Meantime, Blair acknowledged he once called for the decriminalization of marijuana, but only when used for medicinal purposes such as maintaining appetite and blocking regurgitation of patients undergoing chemotherapy.
“God placed that here on this earth for us,” he said of marijuana. “Maybe it has some positive effects.”
Susman said she could only assume that someone swiped some of Blair’s stationery and submitted the “two strikes and you’re out” bill under his name.
“The notion that a person should be drug-tested — randomly, at first, you note, kindly — because he or she receives public assistance is no more grounded in logic than that a person with a public pension should be tested because he or she receives public funds,” she wrote to Blair.
“I have looked at the faces of the people who visit the grocery store in my district, and those on public assistance are more frequently than not etched with shame, not marred with drug ecstasy.”
Susman said most people on the dole are hardly rejoicing at getting a public handout.
“People can use food stamps only for food and they employ them to put food on the table for their children,” the delegate said.
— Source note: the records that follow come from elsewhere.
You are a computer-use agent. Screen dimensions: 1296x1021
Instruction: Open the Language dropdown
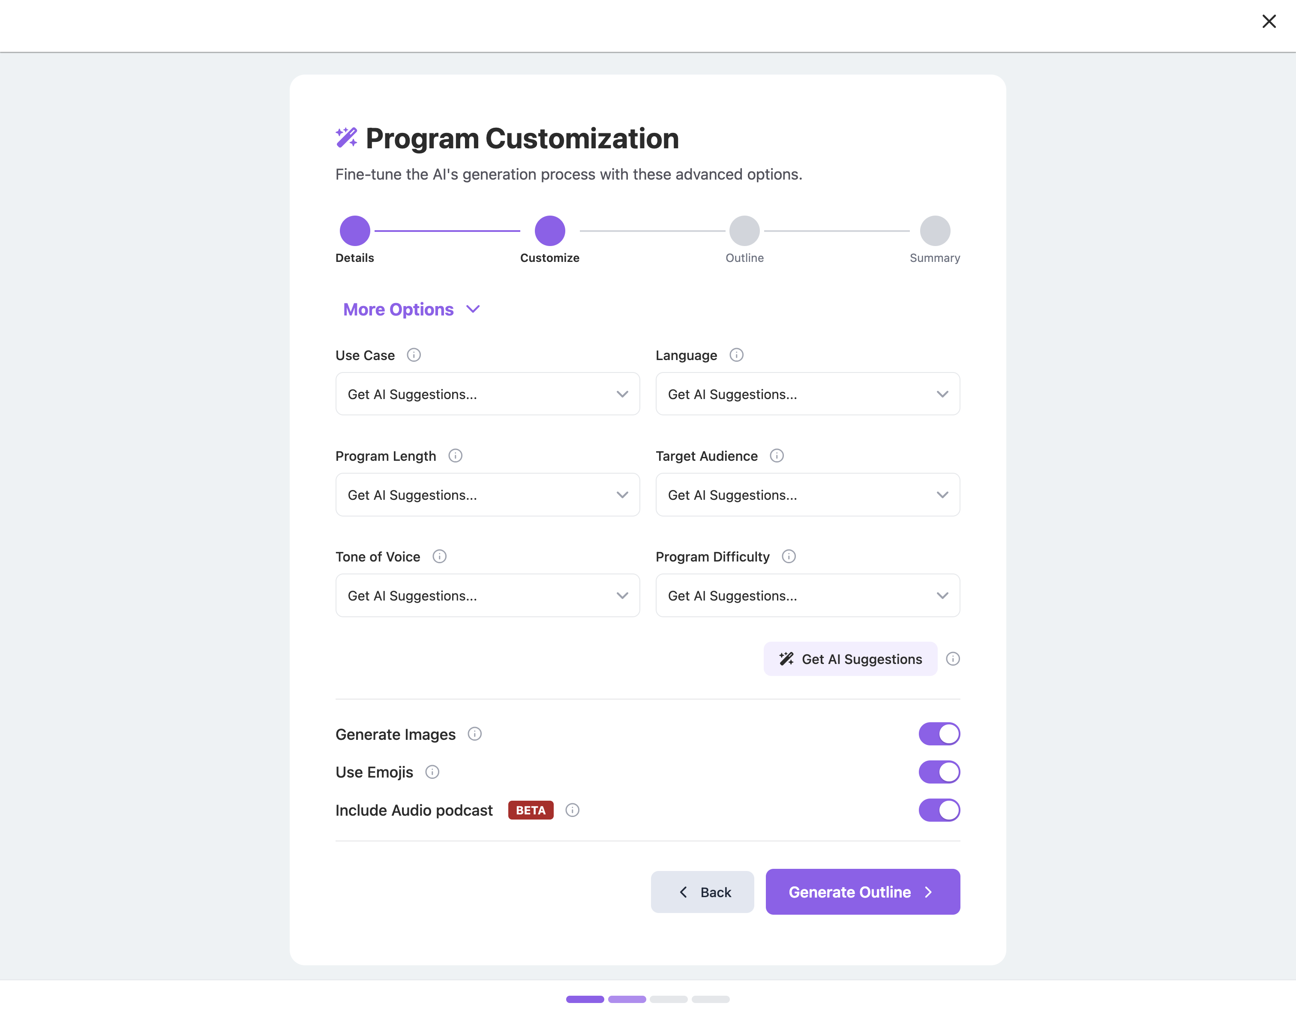808,394
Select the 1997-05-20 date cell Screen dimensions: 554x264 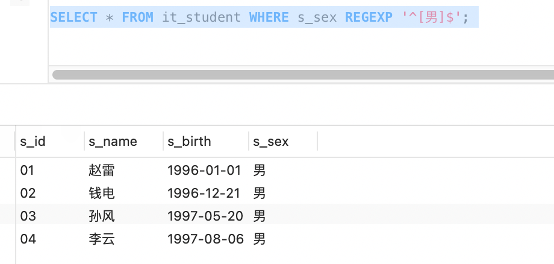coord(204,216)
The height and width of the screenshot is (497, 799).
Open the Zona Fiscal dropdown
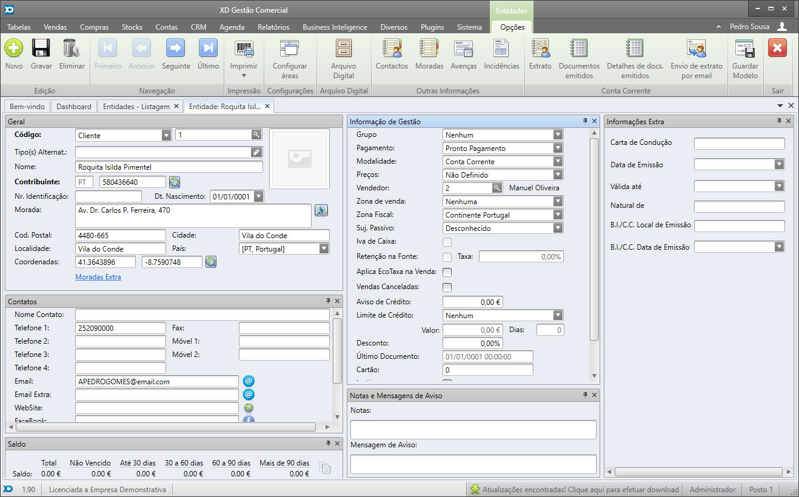pos(558,215)
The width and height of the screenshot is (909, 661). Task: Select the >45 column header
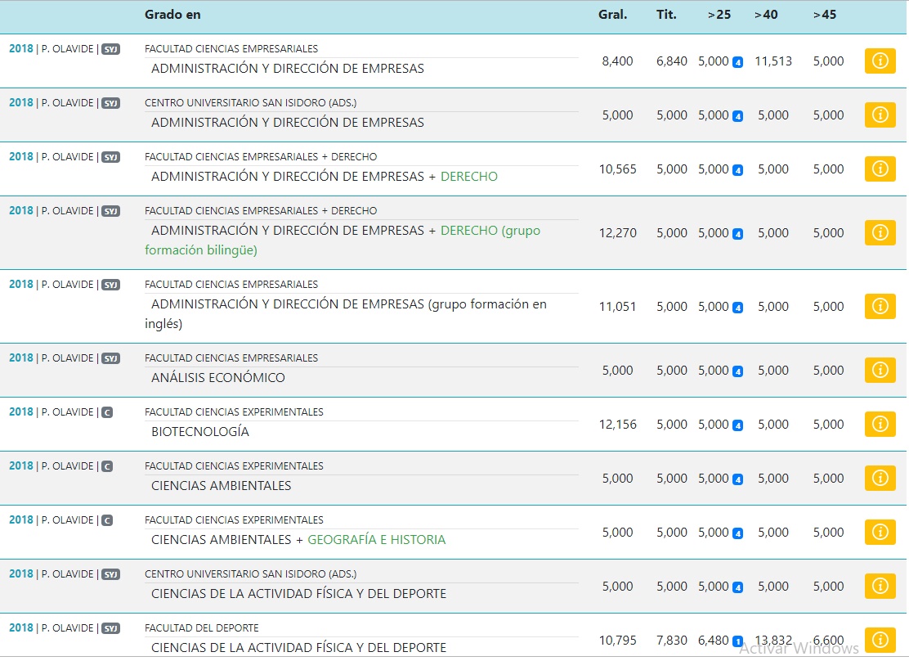[x=825, y=15]
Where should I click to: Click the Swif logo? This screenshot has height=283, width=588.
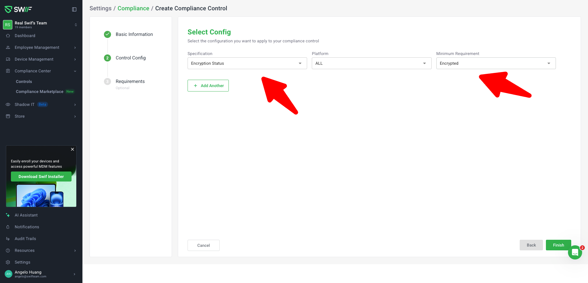[18, 9]
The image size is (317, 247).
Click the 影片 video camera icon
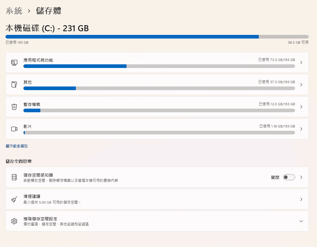pyautogui.click(x=14, y=129)
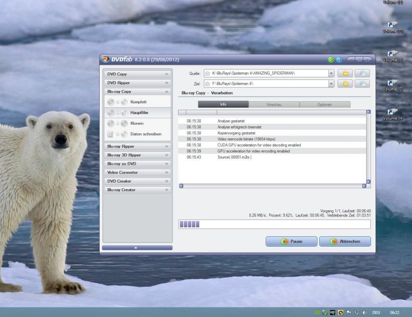
Task: Click the disc image icon beside Quelle
Action: click(362, 73)
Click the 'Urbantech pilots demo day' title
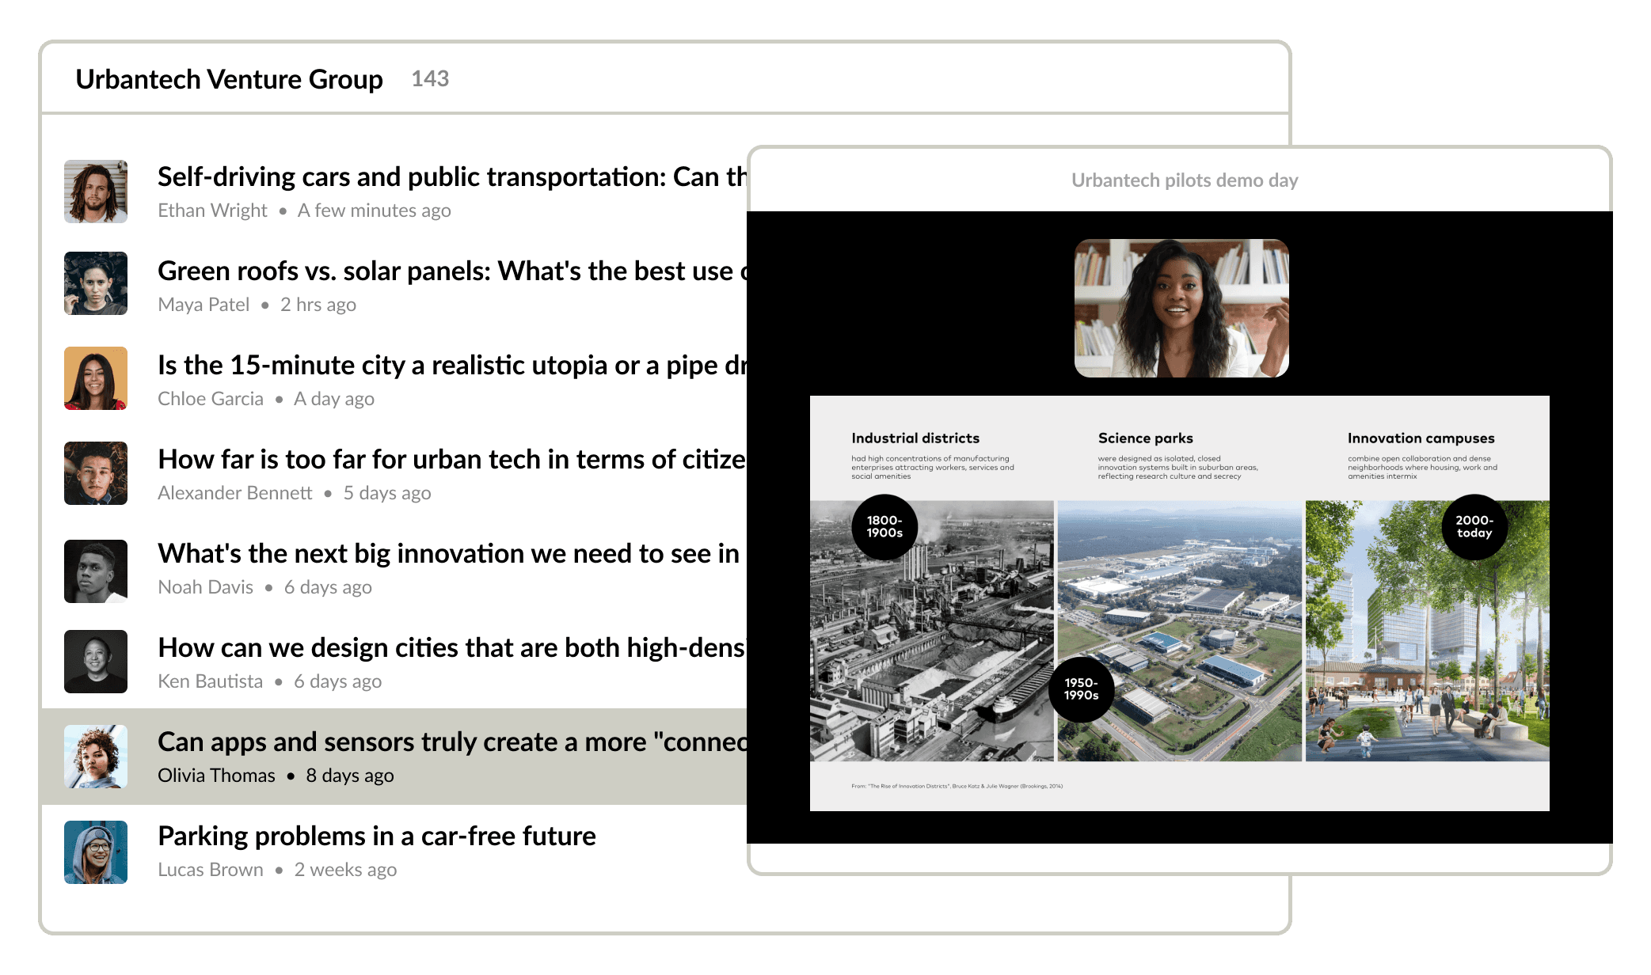The width and height of the screenshot is (1651, 975). [x=1184, y=180]
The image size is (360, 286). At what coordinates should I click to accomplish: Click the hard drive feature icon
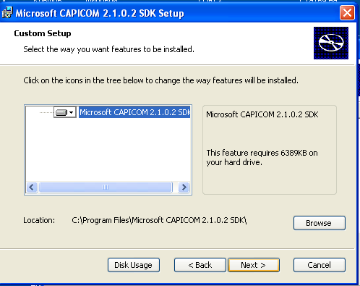[x=61, y=112]
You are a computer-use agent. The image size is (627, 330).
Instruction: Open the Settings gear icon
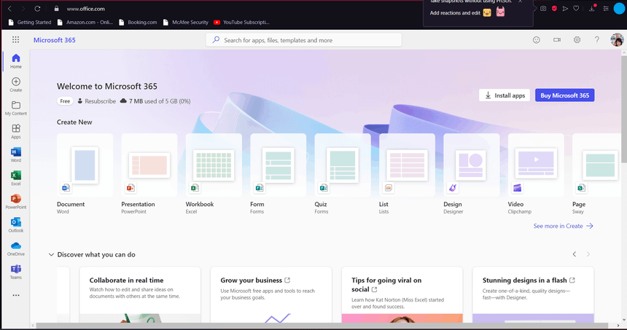click(577, 40)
“Your legislation is an insult to downtrodden citizens who are trying to keep their families from starvation.”
Susman called the Blair proposal “not only an outrage” but impractical to boot.
“Why not demand the same thing for white-collar criminals — corporate executives who have profited from recent congressional largess, movie stars who make obscene amounts of money for marginal work, those who enjoy a large tax refund each year or members of the Legislature?” she asked.
As did one response to his special Web site on the issue, Susman suggested Blair’s colleagues demand that he be tested for drugs.
In fact, Blair, in pitching the bill last month, offered to take a drug test to answer his critics.
Blair challenged House Speaker Rick Thompson, D-Wayne, to make good his pledge to give all legislation a fair hearing.
“I want this bill to get its fair day in the Legislature and have an opportunity to be heard,” he added.